◆ **Task to complete**:
Copy the records word for word, starting at the beginning and continuing through the line that contains "y-tick-label: 40 is". Leave the pictures out of your copy.

Screenshot grounding data
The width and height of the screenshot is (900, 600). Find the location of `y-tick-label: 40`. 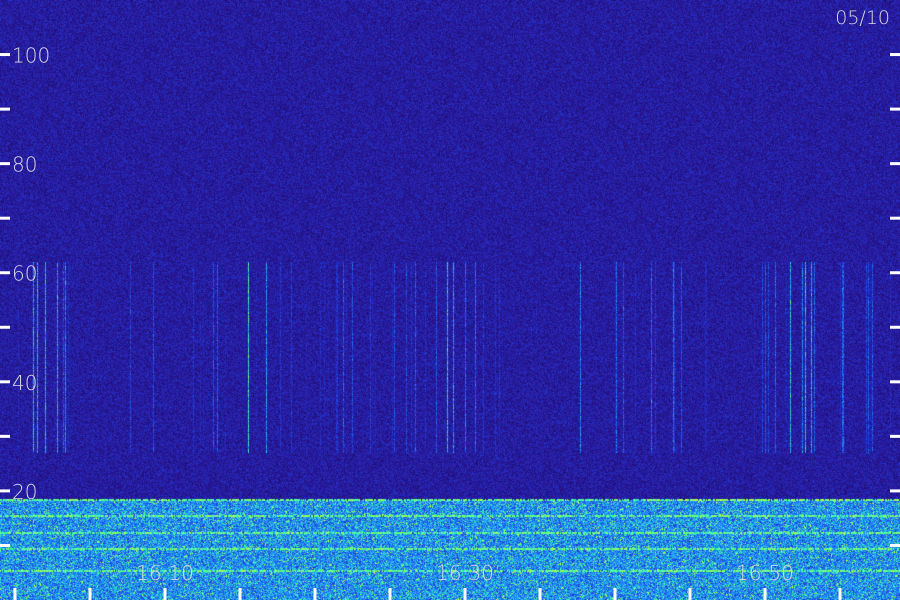

y-tick-label: 40 is located at coordinates (24, 383).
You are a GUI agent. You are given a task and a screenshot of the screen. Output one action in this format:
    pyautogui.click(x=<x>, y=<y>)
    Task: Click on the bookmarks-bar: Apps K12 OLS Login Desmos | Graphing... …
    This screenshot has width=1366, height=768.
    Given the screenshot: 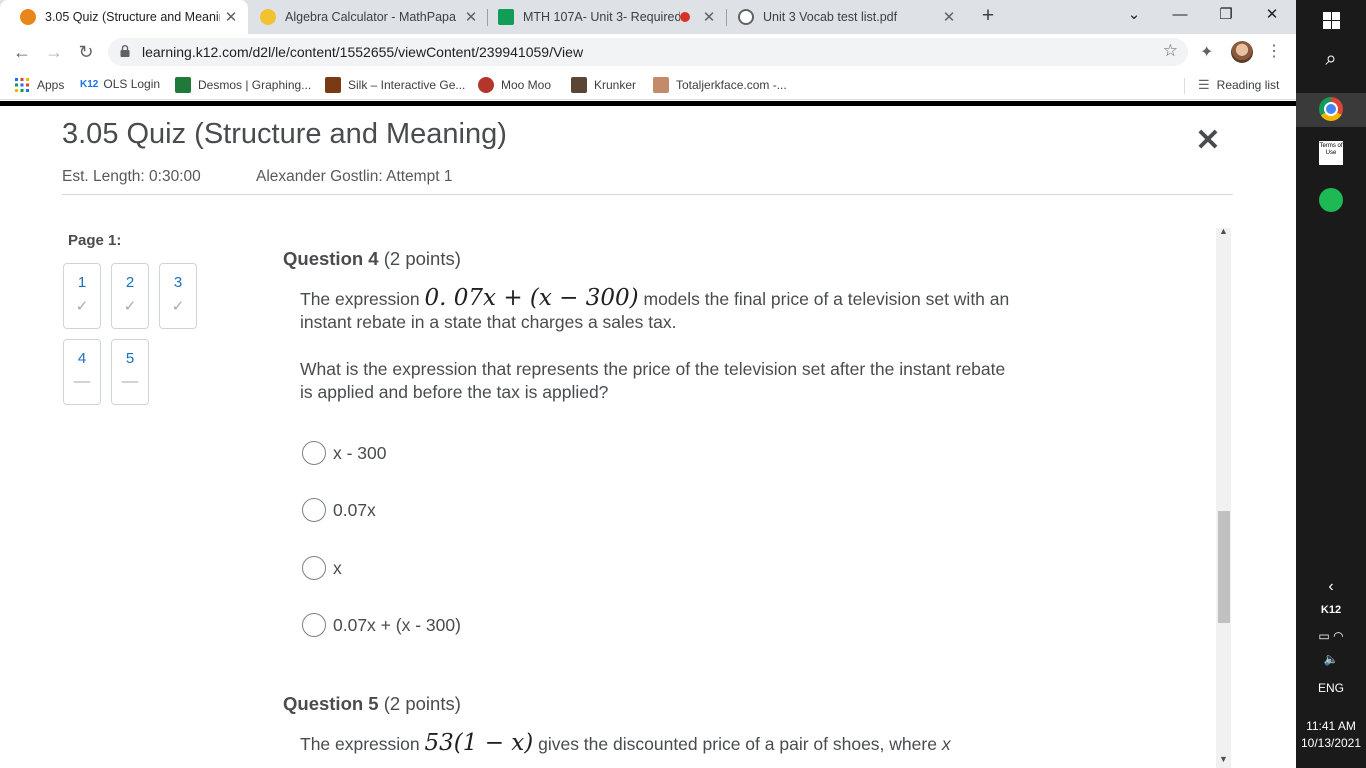 What is the action you would take?
    pyautogui.click(x=648, y=85)
    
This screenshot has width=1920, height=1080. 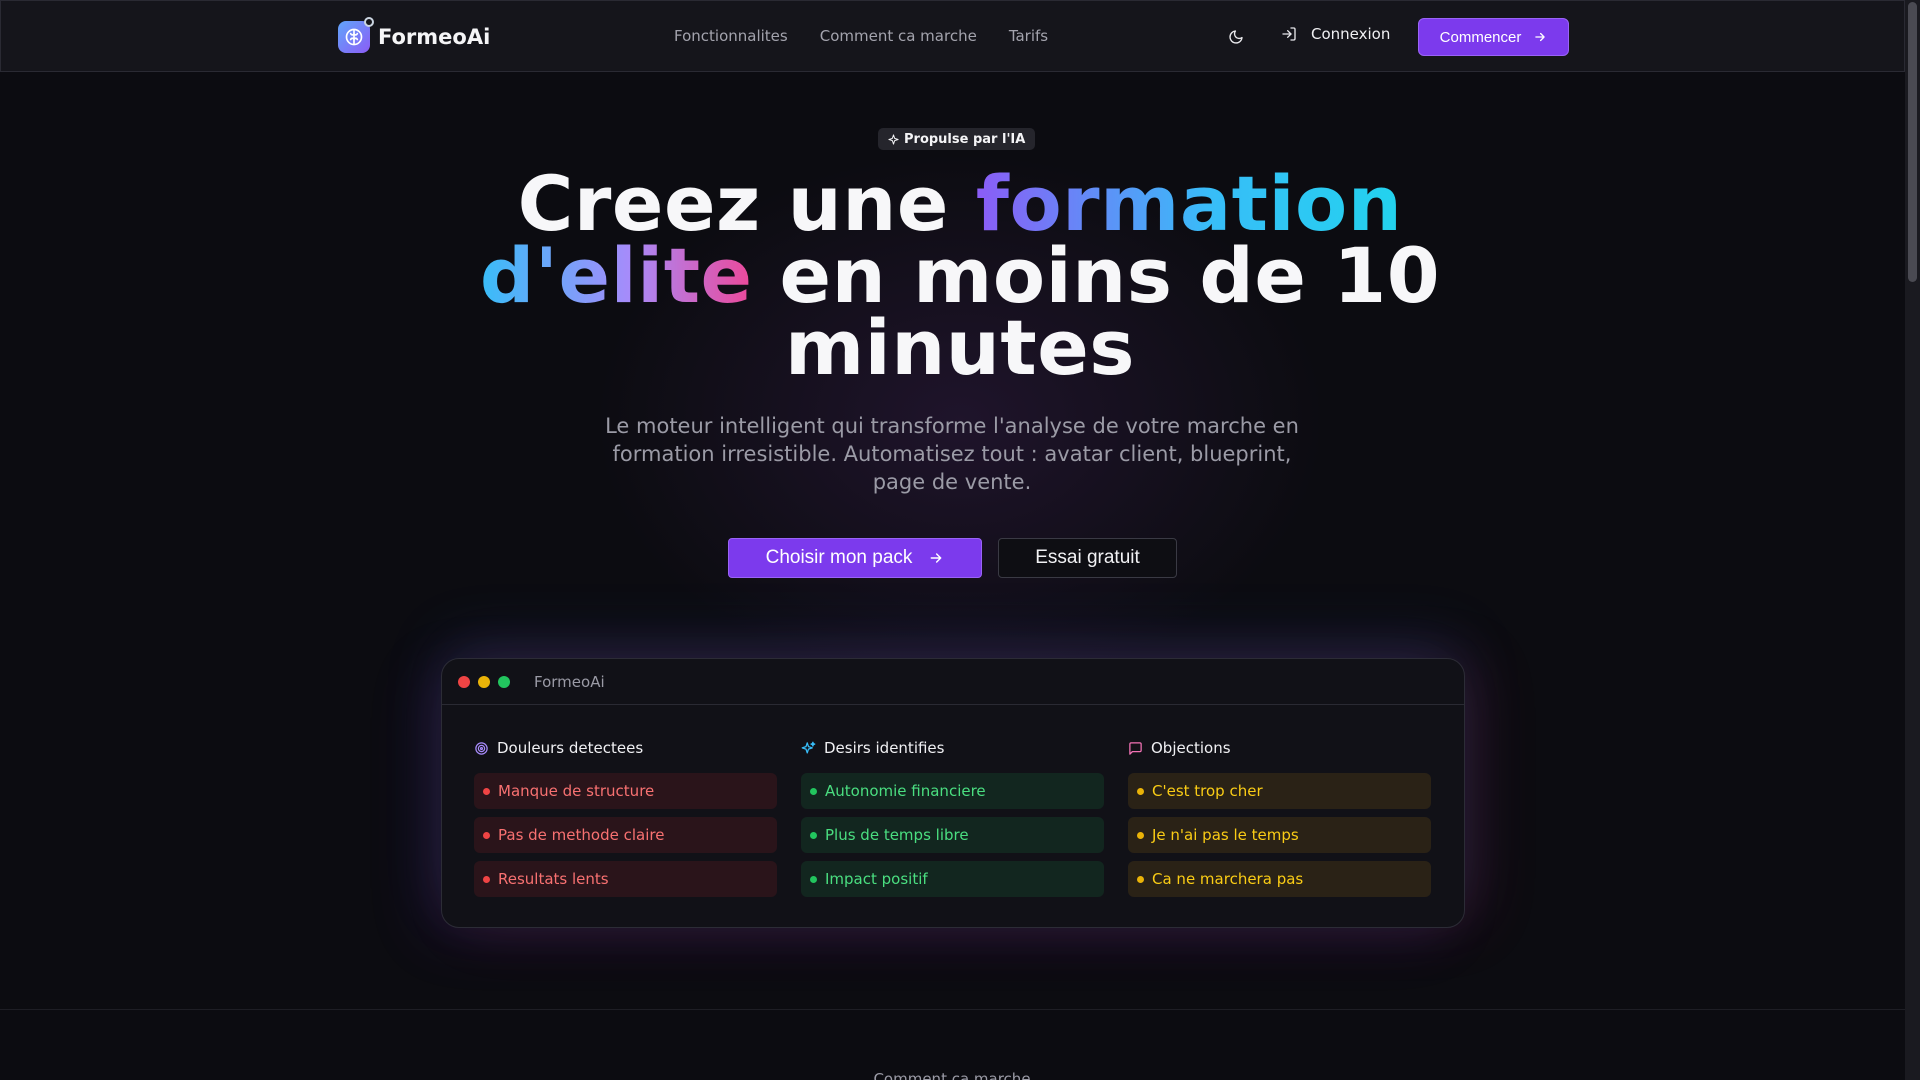 I want to click on target-icon, so click(x=482, y=748).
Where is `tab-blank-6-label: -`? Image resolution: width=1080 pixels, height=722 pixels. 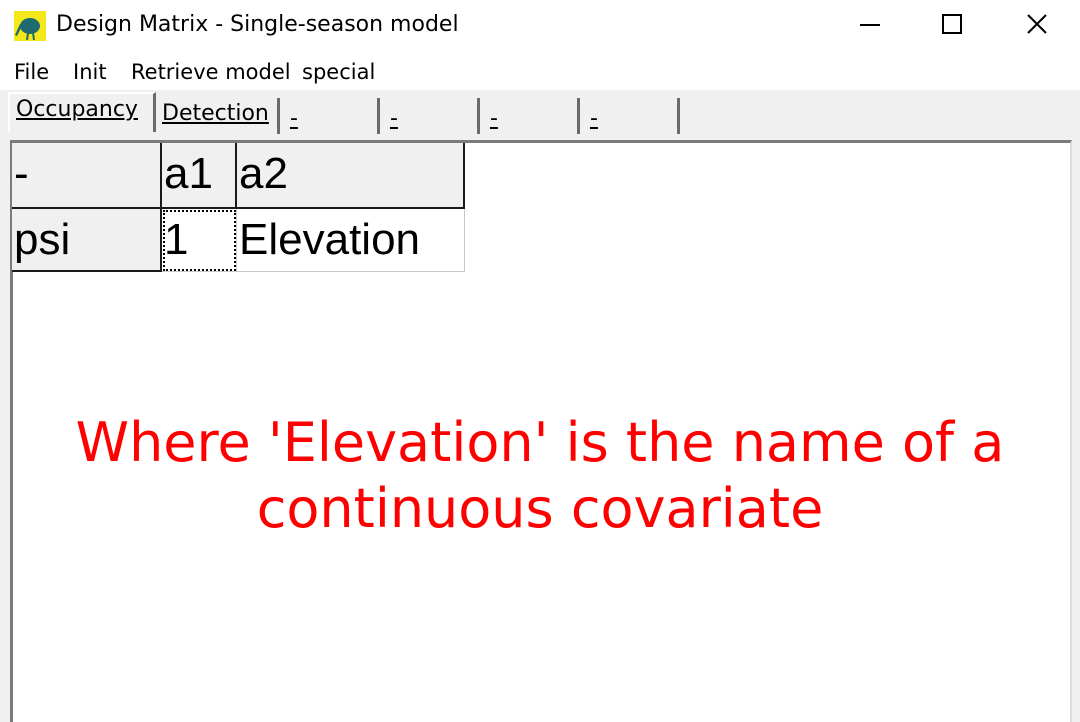 tab-blank-6-label: - is located at coordinates (594, 118).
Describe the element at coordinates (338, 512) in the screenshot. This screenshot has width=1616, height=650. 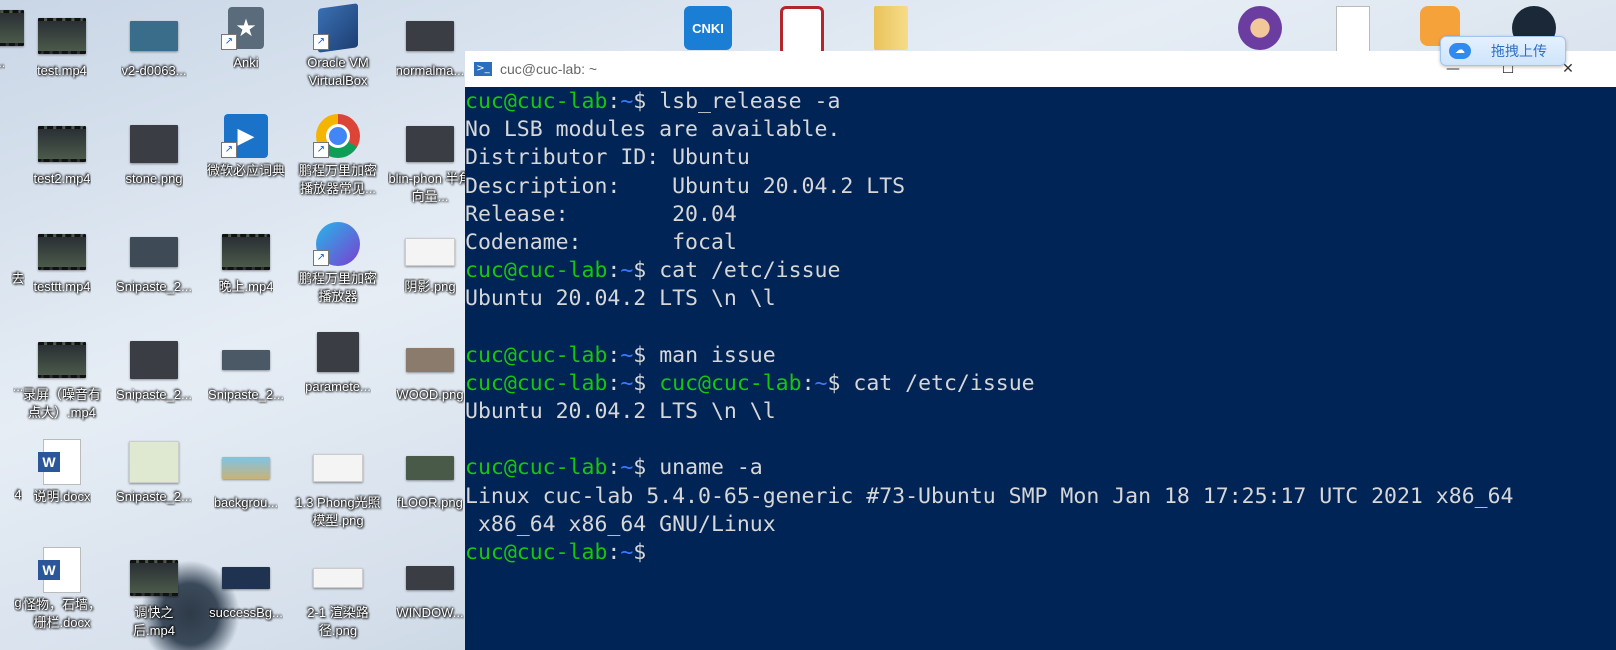
I see `icon-label: 1.3 Phong光照模型.png` at that location.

◆ **Answer section**:
The width and height of the screenshot is (900, 600). Find the location of `y-tick-label: 40`. 

y-tick-label: 40 is located at coordinates (24, 383).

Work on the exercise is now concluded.